* Task to carry out
Can you give the lines of the listing from the line containing "The height and width of the screenshot is (523, 960)." through the line containing "coordinates (702, 398).", both included, as a numbered list with blank lines left out?
◇ ◇ ◇ ◇ ◇
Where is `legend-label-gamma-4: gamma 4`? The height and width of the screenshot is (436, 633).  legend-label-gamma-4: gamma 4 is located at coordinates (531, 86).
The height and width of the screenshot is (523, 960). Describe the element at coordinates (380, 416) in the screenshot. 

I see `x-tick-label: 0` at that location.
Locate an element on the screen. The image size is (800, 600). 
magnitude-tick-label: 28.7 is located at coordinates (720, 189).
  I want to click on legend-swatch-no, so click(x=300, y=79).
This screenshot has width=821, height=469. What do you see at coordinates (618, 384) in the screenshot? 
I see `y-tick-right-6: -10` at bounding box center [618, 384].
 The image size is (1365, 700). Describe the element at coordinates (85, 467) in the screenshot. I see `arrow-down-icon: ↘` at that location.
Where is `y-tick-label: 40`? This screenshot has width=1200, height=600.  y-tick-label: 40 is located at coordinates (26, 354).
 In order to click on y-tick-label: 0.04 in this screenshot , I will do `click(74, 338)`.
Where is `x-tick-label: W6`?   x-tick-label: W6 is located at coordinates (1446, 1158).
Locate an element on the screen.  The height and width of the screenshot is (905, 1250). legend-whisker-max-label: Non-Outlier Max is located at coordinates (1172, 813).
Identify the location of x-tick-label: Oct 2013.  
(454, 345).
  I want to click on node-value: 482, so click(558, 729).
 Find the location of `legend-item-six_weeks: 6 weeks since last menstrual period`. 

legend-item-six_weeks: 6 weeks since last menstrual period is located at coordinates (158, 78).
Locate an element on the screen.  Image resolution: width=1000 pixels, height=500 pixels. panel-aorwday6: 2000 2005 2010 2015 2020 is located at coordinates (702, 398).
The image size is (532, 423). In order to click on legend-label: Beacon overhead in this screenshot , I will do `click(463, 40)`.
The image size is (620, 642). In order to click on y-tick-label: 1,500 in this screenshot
◇ ◇ ◇ ◇ ◇
* Result below
1. The height and width of the screenshot is (523, 960). Describe the element at coordinates (380, 416) in the screenshot. 
2. I see `x-tick-label: 0` at that location.
3. Locate an element on the screen. The image size is (800, 600). 
4. magnitude-tick-label: 28.7 is located at coordinates (720, 189).
5.   I want to click on legend-swatch-no, so click(x=300, y=79).
6. This screenshot has width=821, height=469. What do you see at coordinates (618, 384) in the screenshot? 
7. I see `y-tick-right-6: -10` at bounding box center [618, 384].
8.  The image size is (1365, 700). Describe the element at coordinates (85, 467) in the screenshot. I see `arrow-down-icon: ↘` at that location.
9. Where is `y-tick-label: 40`? This screenshot has width=1200, height=600.  y-tick-label: 40 is located at coordinates (26, 354).
10.  In order to click on y-tick-label: 0.04 in this screenshot , I will do `click(74, 338)`.
11. Where is `x-tick-label: W6`?   x-tick-label: W6 is located at coordinates (1446, 1158).
12. Locate an element on the screen.  The height and width of the screenshot is (905, 1250). legend-whisker-max-label: Non-Outlier Max is located at coordinates (1172, 813).
13. Identify the location of x-tick-label: Oct 2013.  
14. (454, 345).
15.   I want to click on node-value: 482, so click(558, 729).
16.  Find the location of `legend-item-six_weeks: 6 weeks since last menstrual period`. 
17. legend-item-six_weeks: 6 weeks since last menstrual period is located at coordinates (158, 78).
18. Locate an element on the screen.  Image resolution: width=1000 pixels, height=500 pixels. panel-aorwday6: 2000 2005 2010 2015 2020 is located at coordinates (702, 398).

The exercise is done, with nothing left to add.